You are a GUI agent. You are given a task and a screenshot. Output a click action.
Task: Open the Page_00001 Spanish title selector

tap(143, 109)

...

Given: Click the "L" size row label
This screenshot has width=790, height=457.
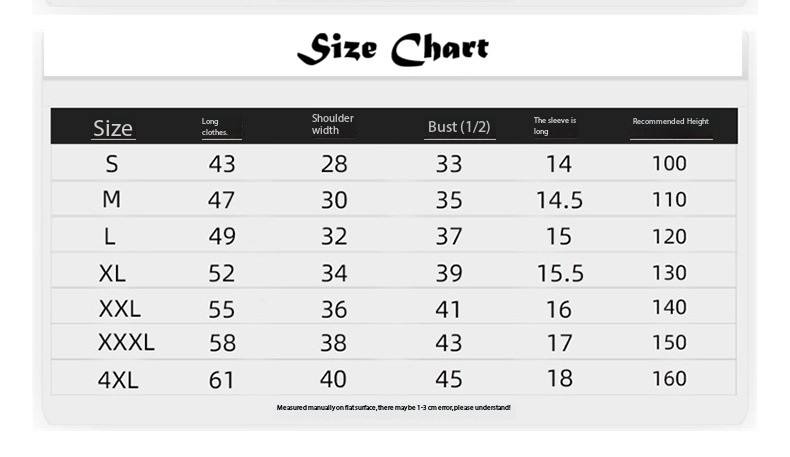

...

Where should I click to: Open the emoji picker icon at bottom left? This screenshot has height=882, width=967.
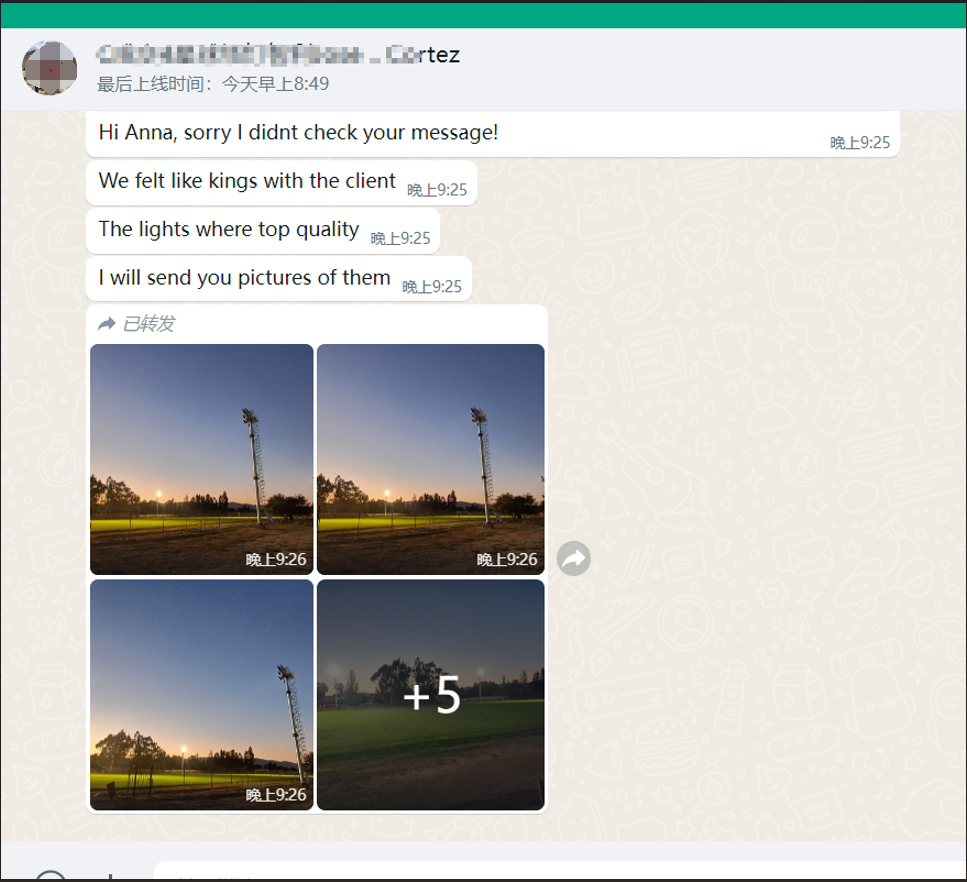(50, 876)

• REQUIREMENT: Reproduce exactly the entries above, limited to the lines from the one with "Given: Click the" through the one with "This screenshot has width=790, height=457.", both included.

• RESULT OF THIS EXERCISE:
Given: Click the "L" size row label
This screenshot has width=790, height=457.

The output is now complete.